In questo lavoro il trash quotidiano è sminuzzato e ricomposto con architetture sonore alla Will Coyote, dove il sapore prevalente è intelligenza vs. lobotomia televisiva mediatica e griffata: la vita bassa da look anni settanta viene ridotta a metafora che spiega il vuoto circostante. Caparezza non si risparmia in vocine, vocioni e campionamenti da tritacarne: l’atmosfera è da cartone animato, e pazienza se i puffi in questa cartunia hip-hop si ritrovano inculati. Carlo U. Rossi, che già abbiamo visto meritoriamente all’opera con Mau Mau ed affini, orchestra la produzione mettendo tutto e di più: liscio, metal, televisione e immondizia varia, dimostrando che l’intelligenza non è necessariamente collegata alla seriosità, anzi, molte volte ne è soffocata. La mancanza di sorrisi è sempre asfissiante e mortale.


Il ventinovenne Salvemini Michele da Molfetta, a.k.a. CapaRezza, tira fuori tutte le minchiate ingollate per anni e le risputa con consapevole ironia, arma micidiale contro chi castra sorrisi e intelligenza.  Gli arrangiamenti usano tutto quello che c’è da usare, senza pudore: dalle canzonette sceme alle chitarre potenti di “Vengo dalla luna”, fiammeggiante brano dove l’antirazzismo smette l’ abito buono e sfancula tutti i signorotti che si fanno vanto del santo attaccato sul cruscotto. “Io non sono nero, non sono bianco, io non provengo da nazione alcuna: io vengo dalla luna”, rima il ns. su un bel refrain tosto alla Eminem. Che fa zompare a più non posso, sciogliendo grassi ed alzando il livello della serotonina di chiunque si ostini a deprimersi volontariamente con tristi cantautori impegnati come da contratto sindacale.

 
”Verità supposte” è fortemente consigliato a perplessi e depressi; a quanti si circondano esclusivamente di videocassette di lugubri e muti films siberiani; a quanti si trincerano dietro colti libri sull’uso della punteggiatura nel settecento inglese o ascoltano soltanto le suonate funebri di Hartmann; utilissimo poi a militanti ombrosi che disprezzano il ballo e a quante, capelli sciolti sulle spalle e perennemente vestite di nero  mai sorriderebbero, neanche sotto tortura.

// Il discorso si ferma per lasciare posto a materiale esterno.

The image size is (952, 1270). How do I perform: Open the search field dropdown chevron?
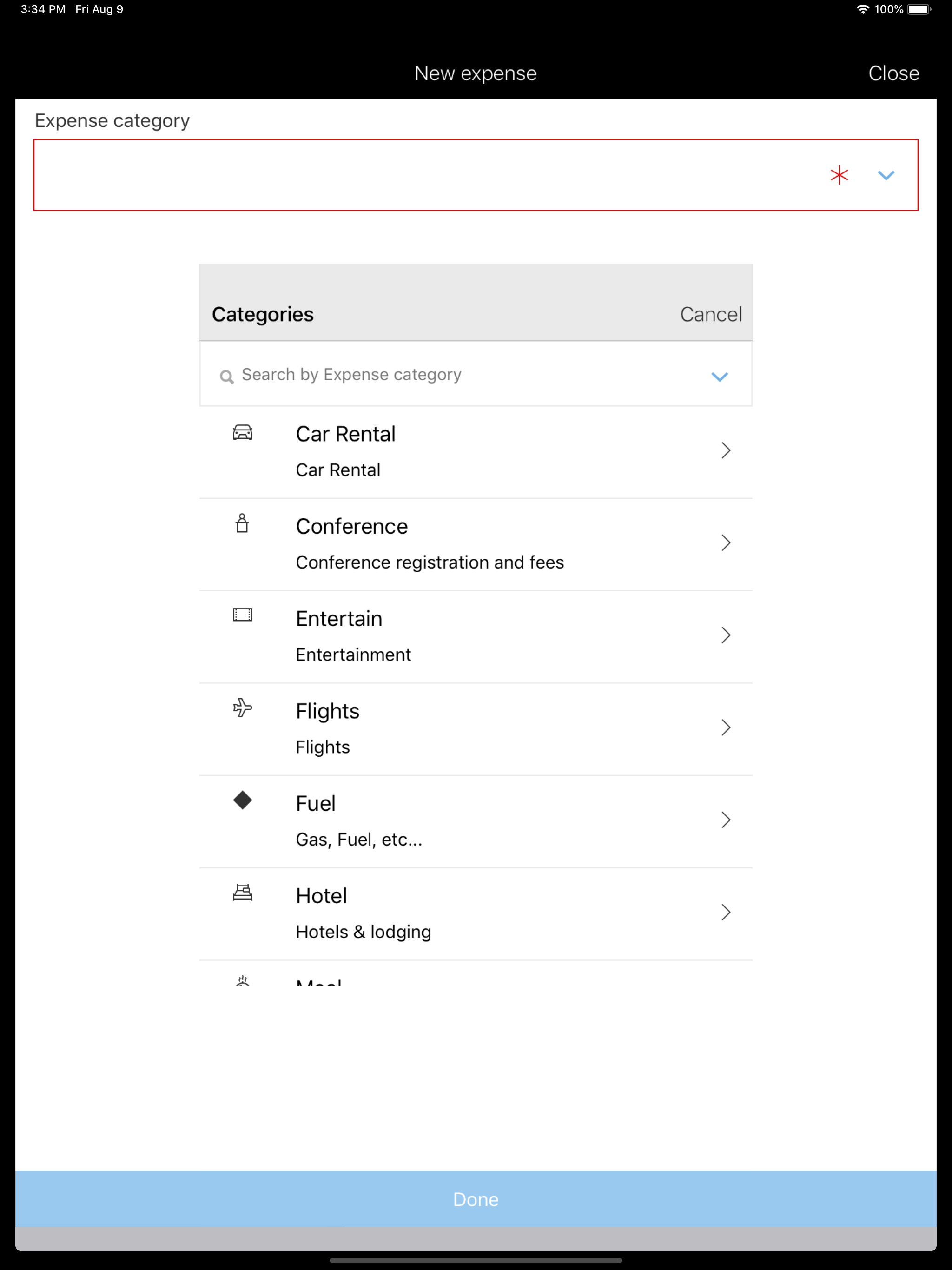point(720,377)
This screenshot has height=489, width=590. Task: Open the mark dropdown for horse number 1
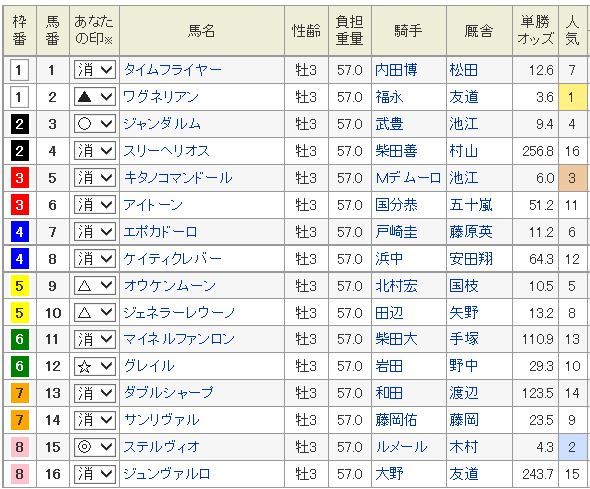[94, 70]
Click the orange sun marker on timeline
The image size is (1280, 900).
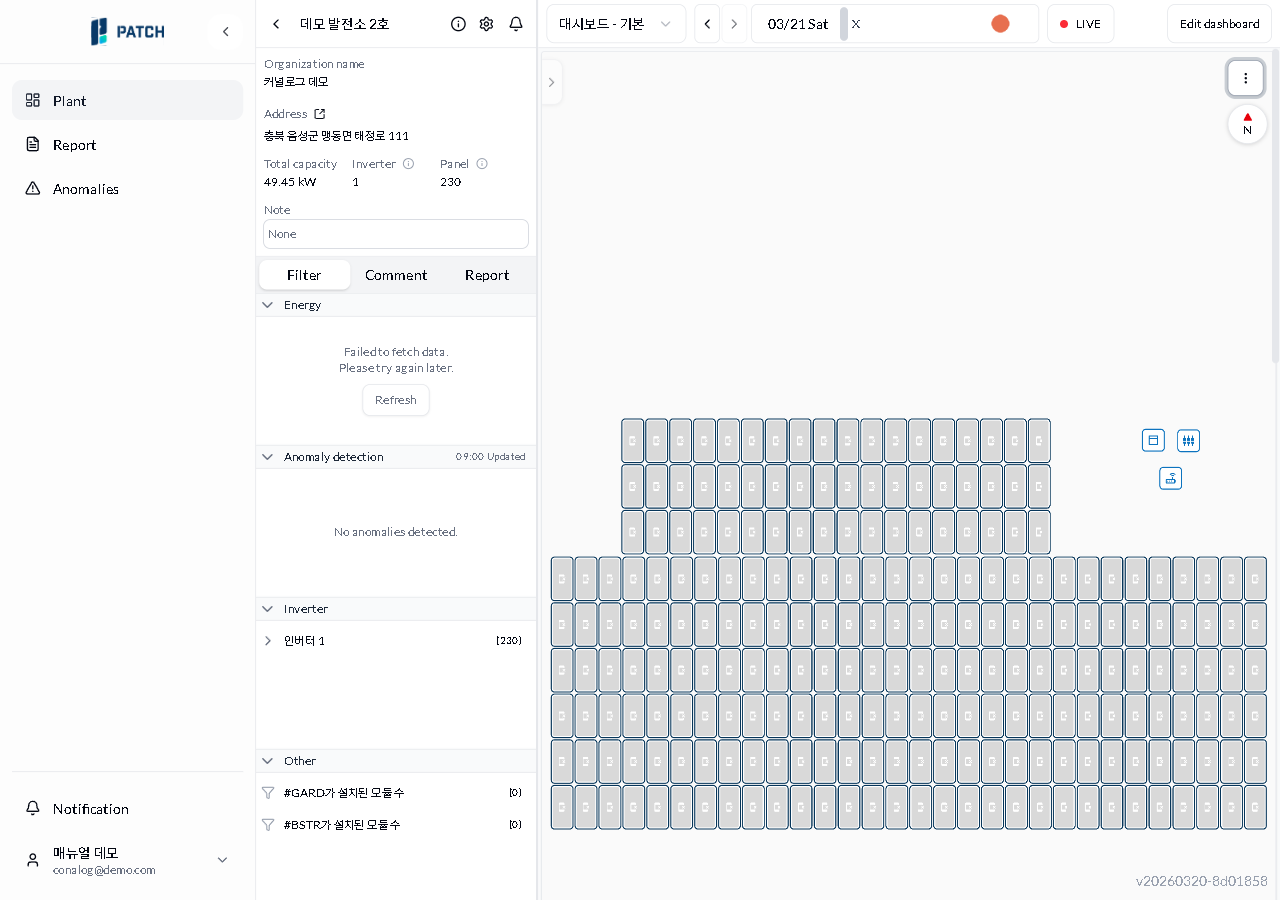[x=1000, y=24]
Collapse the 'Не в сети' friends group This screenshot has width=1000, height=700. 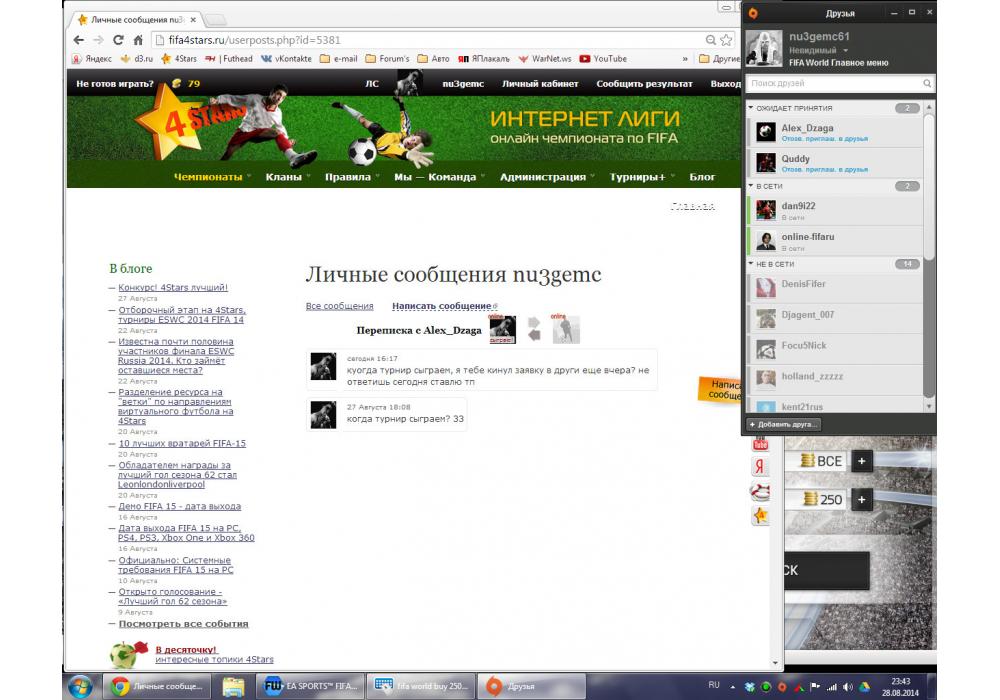click(751, 264)
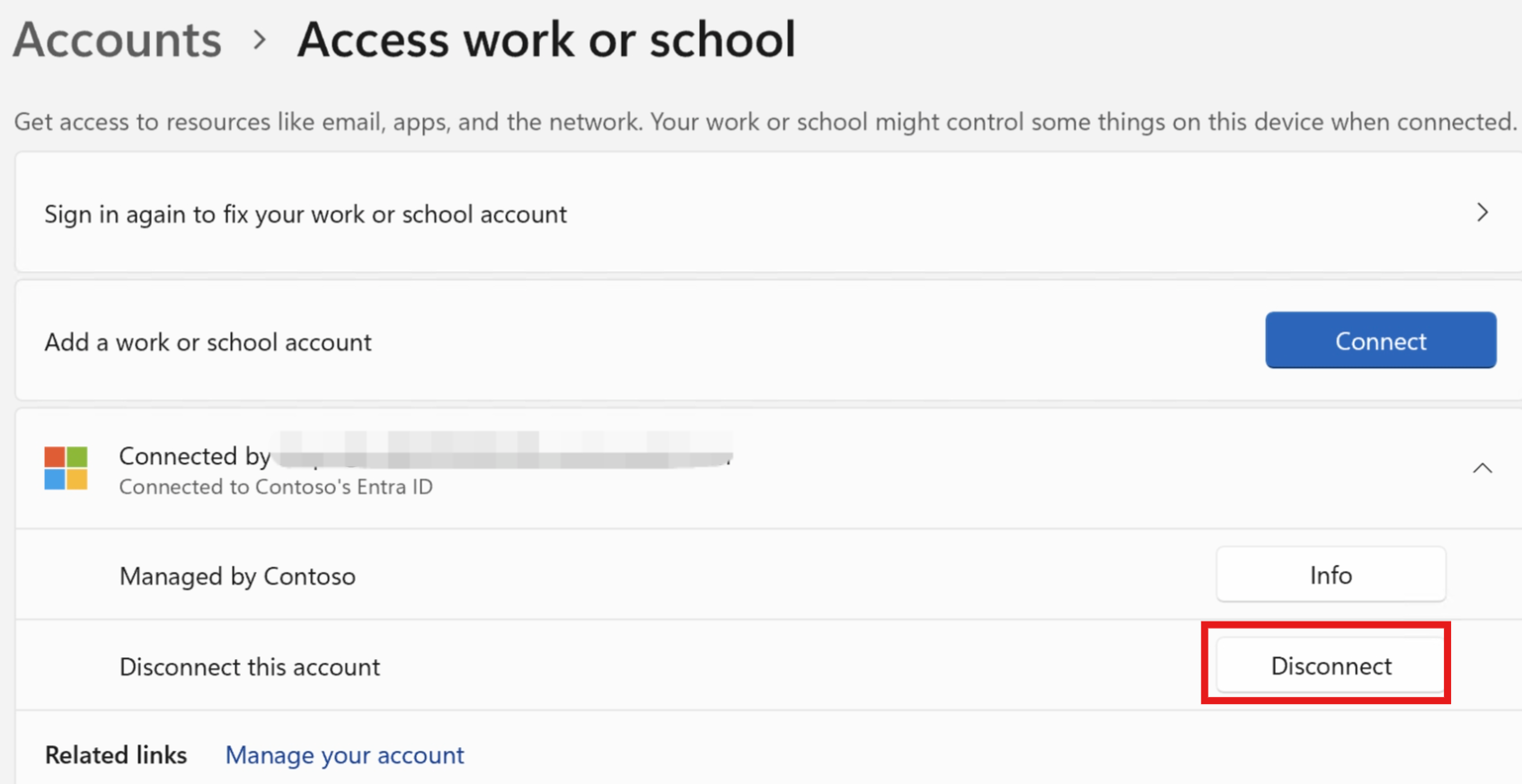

I 57’ e 40’’ di questo lavoro sono una boccata di aria fresca che fa bene ai bioritmi al sorriso e all’intelligenza.  E pare, laddove dovessero servire scuse,  che un brano di questo cd, “Follie preferenziali”, sia stato adottato come colonna sonora da molte frange, sveglie e giovani, dei recenti cortei pacifisti.


Gli alieni yodel dell’ultimo brano sono quindi il perfetto contesto dove si esplica il pensiero del molfettano. “Io sono vivo solo se sfilo la stilo e scrivo”: detto in epoca d’analfabeti di ritorno, lascia spazio a possibilità lontane  millenni dai pregiudizi e dalle impressioni superficiali che potrebbero allontanarci da lavori intelligenti come questo. Perseverando nell’ascolto, c’è poi il rischio che le supposte (verità) di Caparezza possano entrare (loro sanno da quale parte) in corpo, smuovendo e divertendo. Nonché, tali sono le controindicazioni, istigando pericolosamente a pensare.